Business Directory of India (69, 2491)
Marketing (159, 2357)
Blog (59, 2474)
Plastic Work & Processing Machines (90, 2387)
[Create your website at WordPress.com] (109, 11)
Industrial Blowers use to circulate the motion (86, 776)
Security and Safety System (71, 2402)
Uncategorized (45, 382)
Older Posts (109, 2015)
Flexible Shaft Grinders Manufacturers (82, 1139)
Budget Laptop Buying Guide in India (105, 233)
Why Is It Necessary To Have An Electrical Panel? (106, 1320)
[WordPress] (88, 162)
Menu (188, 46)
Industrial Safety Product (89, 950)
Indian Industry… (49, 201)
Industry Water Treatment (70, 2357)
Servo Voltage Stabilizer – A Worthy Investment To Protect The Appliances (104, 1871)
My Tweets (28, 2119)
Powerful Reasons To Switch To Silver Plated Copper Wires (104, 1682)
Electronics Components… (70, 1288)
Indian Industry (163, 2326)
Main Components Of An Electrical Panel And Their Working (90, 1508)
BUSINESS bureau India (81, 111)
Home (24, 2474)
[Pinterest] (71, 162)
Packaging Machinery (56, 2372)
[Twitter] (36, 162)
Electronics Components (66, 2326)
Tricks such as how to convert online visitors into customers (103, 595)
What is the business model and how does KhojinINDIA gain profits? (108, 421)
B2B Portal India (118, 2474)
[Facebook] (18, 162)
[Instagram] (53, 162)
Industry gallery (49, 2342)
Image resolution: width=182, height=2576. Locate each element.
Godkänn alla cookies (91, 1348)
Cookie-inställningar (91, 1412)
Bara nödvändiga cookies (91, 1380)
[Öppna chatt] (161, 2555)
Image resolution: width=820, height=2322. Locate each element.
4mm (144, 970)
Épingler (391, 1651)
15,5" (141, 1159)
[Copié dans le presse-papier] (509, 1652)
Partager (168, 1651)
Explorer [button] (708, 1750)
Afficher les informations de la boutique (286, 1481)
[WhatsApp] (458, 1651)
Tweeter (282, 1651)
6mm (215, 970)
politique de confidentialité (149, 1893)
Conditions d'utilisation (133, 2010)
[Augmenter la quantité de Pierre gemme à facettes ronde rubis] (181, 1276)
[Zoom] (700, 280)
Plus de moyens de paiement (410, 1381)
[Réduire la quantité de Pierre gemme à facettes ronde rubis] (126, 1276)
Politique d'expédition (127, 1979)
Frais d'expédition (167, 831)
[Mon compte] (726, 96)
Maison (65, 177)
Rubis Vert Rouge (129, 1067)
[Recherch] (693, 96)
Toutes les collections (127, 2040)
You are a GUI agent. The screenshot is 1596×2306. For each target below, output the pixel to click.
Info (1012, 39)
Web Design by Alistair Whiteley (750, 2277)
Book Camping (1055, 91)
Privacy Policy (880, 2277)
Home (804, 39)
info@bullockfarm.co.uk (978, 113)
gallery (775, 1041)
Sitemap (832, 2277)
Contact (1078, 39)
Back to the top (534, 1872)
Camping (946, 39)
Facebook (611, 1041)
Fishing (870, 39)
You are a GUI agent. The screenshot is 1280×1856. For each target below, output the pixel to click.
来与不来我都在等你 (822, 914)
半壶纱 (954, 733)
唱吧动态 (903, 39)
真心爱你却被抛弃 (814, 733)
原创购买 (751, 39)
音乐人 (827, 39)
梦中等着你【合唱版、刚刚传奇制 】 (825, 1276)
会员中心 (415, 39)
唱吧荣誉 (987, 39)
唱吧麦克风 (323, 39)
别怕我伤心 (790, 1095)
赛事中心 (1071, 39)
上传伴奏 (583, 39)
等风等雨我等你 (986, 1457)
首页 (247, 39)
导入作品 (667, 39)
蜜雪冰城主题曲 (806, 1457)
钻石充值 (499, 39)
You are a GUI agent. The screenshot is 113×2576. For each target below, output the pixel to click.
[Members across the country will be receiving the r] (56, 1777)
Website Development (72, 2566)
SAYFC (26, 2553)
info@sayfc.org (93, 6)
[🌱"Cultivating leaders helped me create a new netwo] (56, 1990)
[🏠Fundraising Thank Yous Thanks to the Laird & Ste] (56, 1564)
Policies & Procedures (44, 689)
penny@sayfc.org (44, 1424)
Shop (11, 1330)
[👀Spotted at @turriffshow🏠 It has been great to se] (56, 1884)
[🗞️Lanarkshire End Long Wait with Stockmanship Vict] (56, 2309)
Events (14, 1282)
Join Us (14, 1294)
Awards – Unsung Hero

What needs to be done:
Starting from the line that contains "Conditions d'utilisation (133, 2010)", give again every line to the last line of the data, exactly. Include nothing else.

Exercise answer:
Conditions d'utilisation (133, 2010)
[Augmenter la quantité de Pierre gemme à facettes ronde rubis] (181, 1276)
[Zoom] (700, 280)
Plus de moyens de paiement (410, 1381)
[Réduire la quantité de Pierre gemme à facettes ronde rubis] (126, 1276)
Politique d'expédition (127, 1979)
Frais d'expédition (167, 831)
[Mon compte] (726, 96)
Maison (65, 177)
Rubis Vert Rouge (129, 1067)
[Recherch] (693, 96)
Toutes les collections (127, 2040)
You are a GUI agent. The screenshot is 1596×2306. For each target below, output the pixel to click.
Info (1012, 39)
Web Design by Alistair Whiteley (750, 2277)
Book Camping (1055, 91)
Privacy Policy (880, 2277)
Home (804, 39)
info@bullockfarm.co.uk (978, 113)
gallery (775, 1041)
Sitemap (832, 2277)
Contact (1078, 39)
Back to the top (534, 1872)
Camping (946, 39)
Facebook (611, 1041)
Fishing (870, 39)
You are a GUI agent. The screenshot is 1280×1856. For each target below, output the pixel to click.
来与不来我都在等你 (822, 914)
半壶纱 (954, 733)
唱吧动态 (903, 39)
真心爱你却被抛弃 (814, 733)
原创购买 (751, 39)
音乐人 (827, 39)
梦中等着你【合唱版、刚刚传奇制 】 (825, 1276)
会员中心 (415, 39)
唱吧荣誉 (987, 39)
唱吧麦克风 (323, 39)
别怕我伤心 (790, 1095)
赛事中心 (1071, 39)
上传伴奏 (583, 39)
等风等雨我等你 (986, 1457)
首页 (247, 39)
导入作品 (667, 39)
蜜雪冰城主题曲 (806, 1457)
钻石充值 (499, 39)
You are a GUI agent. The screenshot is 113×2576. For each target below, output the pixel to click.
[Members across the country will be receiving the r] (56, 1777)
Website Development (72, 2566)
SAYFC (26, 2553)
info@sayfc.org (93, 6)
[🌱"Cultivating leaders helped me create a new netwo] (56, 1990)
[🏠Fundraising Thank Yous Thanks to the Laird & Ste] (56, 1564)
Policies & Procedures (44, 689)
penny@sayfc.org (44, 1424)
Shop (11, 1330)
[👀Spotted at @turriffshow🏠 It has been great to se] (56, 1884)
[🗞️Lanarkshire End Long Wait with Stockmanship Vict] (56, 2309)
Events (14, 1282)
Join Us (14, 1294)
Awards – Unsung Hero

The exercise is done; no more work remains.